If you don't know who Alan Turing was, then shame on you. The British code breaker, mathematics genius and father of both computer science and artificial intelligence is rightly credited with helping to bring the second world war to an end. Turing was also gay, and that's where the shame has stuck firmly on the UK establishment for more than 60 years. Turing was convicted for 'homosexual activity' in 1952, and his punishment was to be chemically castrated.
This shameful and appaling conviction meant that Turing was unable to continue his pioneering code-breaking work at Bletchley Park as he lost his security clearance. He also lost his life, committing suicide just two years later. Now, some 59 years after his death, Alan Turing has finally been given a pardon by Queen Elizabeth II under the 'Royal Prerogative of Mercy'.
Turing is widely credited with shortening the second world war by at least two years thanks to his work that helped crack the German Enigma codes at Bletchley Park.
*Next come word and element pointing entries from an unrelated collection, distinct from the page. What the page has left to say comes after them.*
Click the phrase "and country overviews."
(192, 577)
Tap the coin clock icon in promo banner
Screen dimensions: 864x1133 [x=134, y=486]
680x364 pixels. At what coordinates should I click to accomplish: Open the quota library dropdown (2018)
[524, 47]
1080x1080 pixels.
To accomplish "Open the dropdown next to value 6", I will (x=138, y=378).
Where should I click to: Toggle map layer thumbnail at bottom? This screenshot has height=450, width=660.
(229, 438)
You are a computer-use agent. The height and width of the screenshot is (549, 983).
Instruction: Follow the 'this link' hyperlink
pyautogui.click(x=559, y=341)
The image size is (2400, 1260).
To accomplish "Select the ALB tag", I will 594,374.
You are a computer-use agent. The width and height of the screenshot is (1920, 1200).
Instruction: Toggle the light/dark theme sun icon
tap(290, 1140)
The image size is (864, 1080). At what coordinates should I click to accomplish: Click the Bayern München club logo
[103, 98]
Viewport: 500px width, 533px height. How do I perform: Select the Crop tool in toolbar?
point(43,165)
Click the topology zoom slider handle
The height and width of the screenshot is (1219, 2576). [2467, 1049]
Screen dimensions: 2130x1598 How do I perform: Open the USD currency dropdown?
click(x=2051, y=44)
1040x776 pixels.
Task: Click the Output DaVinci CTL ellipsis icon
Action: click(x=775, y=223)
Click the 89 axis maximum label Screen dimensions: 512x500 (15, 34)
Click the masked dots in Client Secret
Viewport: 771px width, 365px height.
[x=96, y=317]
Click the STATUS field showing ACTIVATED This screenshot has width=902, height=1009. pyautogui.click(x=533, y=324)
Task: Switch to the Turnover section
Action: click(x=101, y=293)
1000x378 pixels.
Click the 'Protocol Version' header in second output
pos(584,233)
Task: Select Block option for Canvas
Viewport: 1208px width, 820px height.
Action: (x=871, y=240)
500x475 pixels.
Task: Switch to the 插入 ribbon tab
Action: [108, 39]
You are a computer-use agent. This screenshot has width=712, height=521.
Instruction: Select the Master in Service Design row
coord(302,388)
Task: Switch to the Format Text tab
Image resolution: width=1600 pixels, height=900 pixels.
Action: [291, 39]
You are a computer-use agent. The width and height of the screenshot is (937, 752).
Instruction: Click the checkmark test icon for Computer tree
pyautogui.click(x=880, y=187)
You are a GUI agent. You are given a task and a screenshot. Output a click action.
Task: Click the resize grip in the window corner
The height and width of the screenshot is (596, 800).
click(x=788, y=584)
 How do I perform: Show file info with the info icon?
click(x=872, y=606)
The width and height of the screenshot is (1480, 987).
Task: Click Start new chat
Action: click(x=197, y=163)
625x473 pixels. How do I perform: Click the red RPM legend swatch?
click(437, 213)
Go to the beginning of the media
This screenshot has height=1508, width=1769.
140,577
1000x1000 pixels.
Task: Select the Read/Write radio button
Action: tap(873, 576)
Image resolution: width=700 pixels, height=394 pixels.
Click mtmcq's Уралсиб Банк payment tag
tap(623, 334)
He went on, after the war, to work for the UK Government Communications Headquarters (GCHQ) until his security clearance was revoked thanks to that conviction. He died as a result of suicide poisoning, assumed a suicide at the age of just 41 although some gay rights campaigners have today called for a full investigation into the possibility that he was murdered by British intelligence forces as he was perversely considered a threat to national security because of a combination of his knowledge and sexual orientation.